[gdb/tdep] Handle mxcsr kernel bug on Intel Skylake CPUs

Message ID 20190924131612.GA24708@delia
State New
Headers show
Series
  • [gdb/tdep] Handle mxcsr kernel bug on Intel Skylake CPUs
Related show

Commit Message

Tom de Vries Sept. 24, 2019, 1:16 p.m.
Hi,

On my openSUSE Leap 15.1 x86_64 Skylake system with the default (4.12) kernel,
I run into:
...
FAIL: gdb.base/gcore.exp: corefile restored all registers
...

The problem is that there's a difference in the mxcsr register value before
and after the gcore command:
...
- mxcsr          0x0                 [ ]
+ mxcsr          0x400440            [ DAZ OM ]
...

This can be traced back to amd64_linux_nat_target::fetch_registers, where
xstateregs is partially initialized by the ptrace call:
...
          char xstateregs[X86_XSTATE_MAX_SIZE];
          struct iovec iov;

          amd64_collect_xsave (regcache, -1, xstateregs, 0);
          iov.iov_base = xstateregs;
          iov.iov_len = sizeof (xstateregs);
          if (ptrace (PTRACE_GETREGSET, tid,
                      (unsigned int) NT_X86_XSTATE, (long) &iov) < 0)
            perror_with_name (_("Couldn't get extended state status"));

          amd64_supply_xsave (regcache, -1, xstateregs);
...
after which amd64_supply_xsave is called.

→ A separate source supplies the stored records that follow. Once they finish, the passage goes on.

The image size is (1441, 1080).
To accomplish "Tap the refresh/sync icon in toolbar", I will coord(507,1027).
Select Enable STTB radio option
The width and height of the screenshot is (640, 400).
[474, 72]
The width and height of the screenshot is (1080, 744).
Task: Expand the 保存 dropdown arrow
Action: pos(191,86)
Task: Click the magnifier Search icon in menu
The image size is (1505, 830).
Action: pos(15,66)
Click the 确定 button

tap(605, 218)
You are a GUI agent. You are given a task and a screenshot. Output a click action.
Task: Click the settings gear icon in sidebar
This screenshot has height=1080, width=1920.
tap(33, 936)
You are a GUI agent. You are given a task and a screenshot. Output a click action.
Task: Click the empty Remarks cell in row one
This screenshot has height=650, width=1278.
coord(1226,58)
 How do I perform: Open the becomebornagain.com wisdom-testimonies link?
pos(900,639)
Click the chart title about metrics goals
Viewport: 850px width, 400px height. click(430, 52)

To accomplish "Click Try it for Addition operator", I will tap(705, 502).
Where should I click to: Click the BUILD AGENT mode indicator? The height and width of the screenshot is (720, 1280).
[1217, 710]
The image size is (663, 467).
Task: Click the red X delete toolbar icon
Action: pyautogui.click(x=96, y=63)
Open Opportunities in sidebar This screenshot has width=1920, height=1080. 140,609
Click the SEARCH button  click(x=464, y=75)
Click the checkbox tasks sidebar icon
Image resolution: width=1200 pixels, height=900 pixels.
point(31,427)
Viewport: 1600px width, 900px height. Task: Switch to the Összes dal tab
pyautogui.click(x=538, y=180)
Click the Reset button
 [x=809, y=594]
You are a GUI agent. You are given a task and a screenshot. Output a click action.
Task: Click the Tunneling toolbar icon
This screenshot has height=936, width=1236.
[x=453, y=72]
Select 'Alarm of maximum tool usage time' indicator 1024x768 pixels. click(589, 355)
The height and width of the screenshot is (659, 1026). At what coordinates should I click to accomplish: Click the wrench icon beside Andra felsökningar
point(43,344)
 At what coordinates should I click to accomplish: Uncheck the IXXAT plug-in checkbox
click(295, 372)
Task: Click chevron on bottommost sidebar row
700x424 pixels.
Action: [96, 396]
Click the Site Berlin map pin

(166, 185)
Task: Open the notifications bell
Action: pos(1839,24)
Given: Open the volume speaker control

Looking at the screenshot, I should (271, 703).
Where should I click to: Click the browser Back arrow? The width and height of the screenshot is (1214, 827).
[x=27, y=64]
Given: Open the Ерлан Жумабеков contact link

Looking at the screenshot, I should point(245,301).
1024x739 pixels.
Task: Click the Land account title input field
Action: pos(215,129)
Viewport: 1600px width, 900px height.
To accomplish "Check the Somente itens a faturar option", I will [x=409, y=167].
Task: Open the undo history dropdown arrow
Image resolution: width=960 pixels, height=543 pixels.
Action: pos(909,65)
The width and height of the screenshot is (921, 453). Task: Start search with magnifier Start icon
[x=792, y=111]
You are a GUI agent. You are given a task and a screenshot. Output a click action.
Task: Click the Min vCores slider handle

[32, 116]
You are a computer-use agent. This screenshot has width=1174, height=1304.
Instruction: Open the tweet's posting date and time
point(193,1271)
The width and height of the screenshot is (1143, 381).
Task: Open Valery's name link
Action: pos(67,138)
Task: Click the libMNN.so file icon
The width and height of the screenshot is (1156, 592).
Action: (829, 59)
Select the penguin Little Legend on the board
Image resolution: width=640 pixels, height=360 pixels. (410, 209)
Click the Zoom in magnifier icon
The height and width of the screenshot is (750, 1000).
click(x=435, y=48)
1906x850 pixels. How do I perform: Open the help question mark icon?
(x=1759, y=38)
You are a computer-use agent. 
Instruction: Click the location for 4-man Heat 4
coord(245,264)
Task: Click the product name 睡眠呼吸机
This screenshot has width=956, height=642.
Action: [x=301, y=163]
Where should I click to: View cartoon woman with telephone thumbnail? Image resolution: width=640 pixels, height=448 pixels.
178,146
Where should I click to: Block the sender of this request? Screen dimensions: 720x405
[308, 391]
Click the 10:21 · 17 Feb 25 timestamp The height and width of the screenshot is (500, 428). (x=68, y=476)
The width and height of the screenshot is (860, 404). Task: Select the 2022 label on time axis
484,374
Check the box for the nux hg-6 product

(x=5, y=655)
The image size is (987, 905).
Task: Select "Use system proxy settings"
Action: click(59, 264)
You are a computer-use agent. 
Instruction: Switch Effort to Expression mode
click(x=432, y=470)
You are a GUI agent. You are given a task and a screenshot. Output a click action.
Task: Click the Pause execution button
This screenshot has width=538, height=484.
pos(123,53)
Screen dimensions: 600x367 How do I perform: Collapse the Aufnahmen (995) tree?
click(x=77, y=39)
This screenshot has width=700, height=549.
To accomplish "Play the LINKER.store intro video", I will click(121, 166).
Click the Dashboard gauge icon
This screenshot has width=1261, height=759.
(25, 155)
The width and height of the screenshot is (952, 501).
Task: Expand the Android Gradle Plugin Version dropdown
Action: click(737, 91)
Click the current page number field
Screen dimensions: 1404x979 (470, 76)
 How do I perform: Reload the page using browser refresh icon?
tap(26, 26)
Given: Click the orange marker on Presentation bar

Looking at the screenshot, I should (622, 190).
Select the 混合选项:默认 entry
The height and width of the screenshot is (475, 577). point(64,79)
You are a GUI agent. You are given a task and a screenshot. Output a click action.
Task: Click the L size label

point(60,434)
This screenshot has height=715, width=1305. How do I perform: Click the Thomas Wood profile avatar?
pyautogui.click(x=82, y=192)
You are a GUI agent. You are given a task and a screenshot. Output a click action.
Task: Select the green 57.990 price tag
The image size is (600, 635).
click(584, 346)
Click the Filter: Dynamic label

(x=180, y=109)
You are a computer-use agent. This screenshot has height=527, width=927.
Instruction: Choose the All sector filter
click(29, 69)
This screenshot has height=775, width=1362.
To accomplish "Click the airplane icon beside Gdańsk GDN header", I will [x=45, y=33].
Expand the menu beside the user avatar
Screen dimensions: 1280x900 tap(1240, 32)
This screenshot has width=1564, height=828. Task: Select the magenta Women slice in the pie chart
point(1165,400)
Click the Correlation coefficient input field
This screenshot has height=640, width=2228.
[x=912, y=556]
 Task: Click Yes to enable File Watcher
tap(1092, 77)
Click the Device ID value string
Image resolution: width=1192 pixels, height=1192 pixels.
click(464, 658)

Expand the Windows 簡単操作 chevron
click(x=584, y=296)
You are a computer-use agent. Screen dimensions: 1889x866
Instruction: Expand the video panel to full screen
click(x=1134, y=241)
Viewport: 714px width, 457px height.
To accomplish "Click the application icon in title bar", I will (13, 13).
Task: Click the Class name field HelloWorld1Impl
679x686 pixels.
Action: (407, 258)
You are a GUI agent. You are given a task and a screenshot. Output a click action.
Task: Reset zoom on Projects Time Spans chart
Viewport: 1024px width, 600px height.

The amd64_supply_xsave call is supposed to only use initialized parts of
xstateregs, but due to a kernel bug on intel skylake (fixed from 4.14 onwards
by commit 0852b374173b "x86/fpu: Add FPU state copying quirk to handle XRSTOR
failure on Intel Skylake CPUs") it can happen that the mxcsr part of
xstateregs is not initialized, while amd64_supply_xsave expects it to be
initialized, which explains the FAIL mentioned above.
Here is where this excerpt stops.